Ultrasound enhanced thrombolysis in acute arterial ischemia.

In vitro and animal studies have shown that thrombolysis with intravenous tissue plasminogen activator (tPA) can be enhanced with ultrasound. Ultrasound delivers mechanical pressure waves to the clot, thus exposing more thrombus surface to circulating drug. Moreover, intravenous gaseous microspheres with ultrasound have been shown to be a potential alternative to fibrinolytic agents to recanalize discrete peripheral thrombotic arterial occlusions or acute arteriovenous graft thromboses. Small phase I-II randomized and non-randomized clinical trials have shown promising results concerning the potential applications of ultrasound-enhanced thrombolysis in the setting of acute cerebral ischemia. CLOTBUST was an international four-center phase II trial, which demonstrated that, in patients with acute ischemic stroke, transcranial Doppler (TCD) monitoring augments tPA-induced arterial recanalization (sustained complete recanalization rates: 38% vs. 13%) with a non-significant trend toward an increased rate of clinical recovery from stroke, as compared with placebo. The rates of symptomatic intracerebral hemorrhage (sICH) were similar in the active and placebo group (4.8% vs. 4.8%). Smaller single-center clinical trials using transcranial color-coded sonography (TCCD) reported recanalization rates ranging from 27% to 64% and sICH rates of 0-18%. A separate clinical trial evaluating the safety and efficacy of therapeutic low-frequency ultrasound was discontinued because of a concerning sICH rate of 36% in the active group.

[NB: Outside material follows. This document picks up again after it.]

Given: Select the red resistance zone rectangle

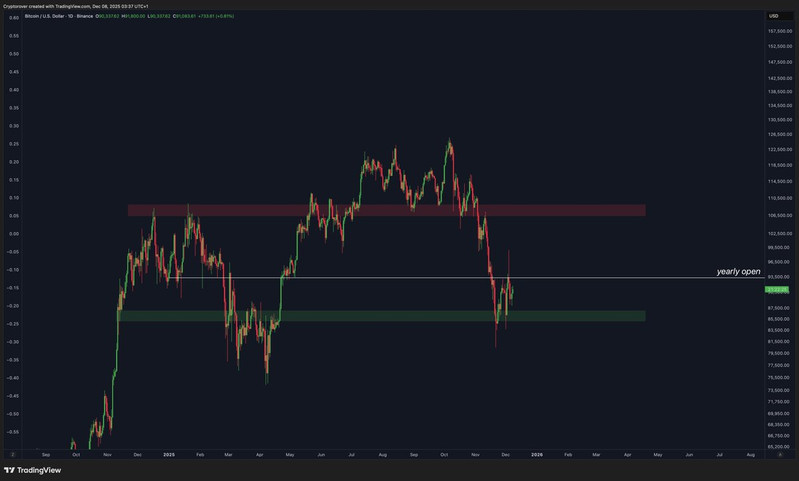Looking at the screenshot, I should point(386,211).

To further enhance the ability of tPA to break up thrombi, current ongoing clinical trials include phase II studies of a single beam 2 MHz TCD with perflutren-lipid microspheres. Moreover, potential enhancement of intra-arterial tPA delivery is being clinically tested with 1.7-2.1 MHz pulsed wave ultrasound (EKOS catheter) in ongoing phase II-III clinical trials. Intravenous platelet-targeted microbubbles with low-frequency ultrasound are currently investigated as a rapid noninvasive technique to identify thrombosed intracranial and peripheral vessels. Multi-national dose escalation studies of microspheres and the development of an operator independent ultrasound device are underway.